I got several messages after that about how I shouldn’t write about politics. I had gotten a few of them throughout the year and then a few more and a few more. I felt annoyed at the time because I think if there’s something I feel strongly about, I should be able to write about it.

But even though I disagreed with those messages, the self-censorship started to set in. And now I’m even starting to see their point.

I voted for Hillary Clinton. I voted for her because I like her but even more so because I agree with the majority of the Democratic platform. But I also voted for her because I am sick of fucking politics and I wanted life to go back to normal. And life would have mostly gone back to normal if Hillary Clinton had won.

Two weeks before the election I told my husband how scared I was that Trump was going to win. He said there was no way he would win, because if he won, up would be down and down would be up and nothing would make sense.

And now here we are. And nothing makes sense.

I feel like I should be panicking every second. I look around and wonder why no one is panicking. And then I tell myself I’m being silly, and life is going to go on and we’re all going to be fine. But then I read something else and I’m terrified again.

I had to quit Twitter and Facebook. I was going to bed angry and couldn’t sleep. Angry about what people who I knew were saying, angry about what people who I barely knew were saying, angry over what people I hated were saying.

One day, after a morning of binging political news and opinion and opinions about news and news about opinions and opinions about opinions, I felt like I couldn’t breathe. I had to walk away. I was staying at my parents’ house so I went outside to the backyard and stood there staring at the pool, trying to calm down.

Looking around, my eyes fixated on a spider stuck in the middle of the pool, desperately moving his legs trying to get back to something solid it could crawl on. I thought to myself, “Wow. Look at this little guy. He’s frantically waving his legs, thinking it’s helping somehow but it’s not doing anything. He’s in the exact same spot he started in. The only time he ever moves is when the wind moves him, and he has no control over that.

And that’s how I felt. Nothing I was doing or feeling was helping anything. I felt as good or as bad as the last thing I read. I signed a dozen petitions. I sent emails. I called Congress. I went to a meet up. I made plans to protest on inauguration day.

But the train isn’t stopping. And it’s definitely not turning around.

I fell into a pattern over the past month of posting and deleting, posting and deleting.

I posted about my fear of Trump’s growing power and how scared I was he wouldn’t let go of it easily, if ever. A friend said I was giving her a panic attack.

I posted about the effort to sue the electoral college over evidence of voter fraud.
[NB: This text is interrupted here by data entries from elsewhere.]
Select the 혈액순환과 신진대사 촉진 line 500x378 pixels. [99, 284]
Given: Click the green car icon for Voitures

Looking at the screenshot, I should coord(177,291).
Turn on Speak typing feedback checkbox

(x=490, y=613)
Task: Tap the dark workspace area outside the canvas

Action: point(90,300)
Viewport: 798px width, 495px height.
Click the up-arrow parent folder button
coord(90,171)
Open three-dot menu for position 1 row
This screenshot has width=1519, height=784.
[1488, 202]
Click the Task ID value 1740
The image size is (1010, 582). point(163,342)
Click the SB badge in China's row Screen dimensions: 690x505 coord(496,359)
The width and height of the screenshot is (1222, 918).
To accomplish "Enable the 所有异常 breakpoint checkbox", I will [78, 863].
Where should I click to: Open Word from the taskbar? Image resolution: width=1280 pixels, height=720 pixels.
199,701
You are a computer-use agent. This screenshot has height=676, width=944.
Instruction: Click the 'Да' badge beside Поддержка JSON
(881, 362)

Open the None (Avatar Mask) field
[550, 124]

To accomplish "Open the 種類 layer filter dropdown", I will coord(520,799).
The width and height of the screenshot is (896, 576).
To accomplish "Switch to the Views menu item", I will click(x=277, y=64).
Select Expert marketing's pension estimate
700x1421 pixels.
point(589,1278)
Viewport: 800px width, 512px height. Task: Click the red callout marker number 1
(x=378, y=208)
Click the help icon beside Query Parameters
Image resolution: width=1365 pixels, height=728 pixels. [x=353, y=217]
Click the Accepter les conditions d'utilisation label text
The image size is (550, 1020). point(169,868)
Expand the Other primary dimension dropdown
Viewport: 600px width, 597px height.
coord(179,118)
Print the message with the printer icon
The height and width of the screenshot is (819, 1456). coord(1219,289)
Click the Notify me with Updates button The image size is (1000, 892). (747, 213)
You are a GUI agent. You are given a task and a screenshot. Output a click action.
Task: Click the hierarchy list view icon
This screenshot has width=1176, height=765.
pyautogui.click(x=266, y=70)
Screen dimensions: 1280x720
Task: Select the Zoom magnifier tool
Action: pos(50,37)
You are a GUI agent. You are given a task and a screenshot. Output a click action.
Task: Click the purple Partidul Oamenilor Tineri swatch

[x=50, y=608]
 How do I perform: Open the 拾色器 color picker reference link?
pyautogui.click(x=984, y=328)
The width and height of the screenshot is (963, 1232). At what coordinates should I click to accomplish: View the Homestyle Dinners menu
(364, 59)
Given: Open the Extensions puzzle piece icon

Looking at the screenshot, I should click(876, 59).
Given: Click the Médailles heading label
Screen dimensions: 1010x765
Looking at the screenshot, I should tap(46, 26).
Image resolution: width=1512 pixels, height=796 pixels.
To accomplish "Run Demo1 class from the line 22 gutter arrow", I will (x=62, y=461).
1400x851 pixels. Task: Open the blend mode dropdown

A friend told me I shouldn’t believe what I read from the Government, Google or the mainstream media (oh ok cool so no one then).

When I posted about evidence of Russian interference, another friend told me Wikileaks wasn’t politically motivated and had nothing to do with the election at all.

There’s no forward motion. I’m being whipped in circles. And I’m starting to settle on the side of the nihilists. They want destruction because they want anarchy. I just want everyone who voted for Donald Trump to get what they deserve. But then I remember most people didn’t vote for him, and they shouldn’t suffer. Even in swing states that gave him electoral victory, the difference was a total of 80,000 people. 80,000. Out of millions. And here I go in circles again.

If I’ve learned anything out of all of this it’s something I’d always known: I can’t depend on external forces for my own peace and sanity. I voted for the status quo so I could stop waking up scared having no idea what was going to happen. But no one knows what’s going to happen. And only I have control over how I choose to spend my day. So I’ve started meditating again. And I’m searching for ways to meaningfully help the people who I know will suffer under this administration. And I’m looking for things that transcend politics, because as much as I want to talk about it I’m not sure it’s doing any good.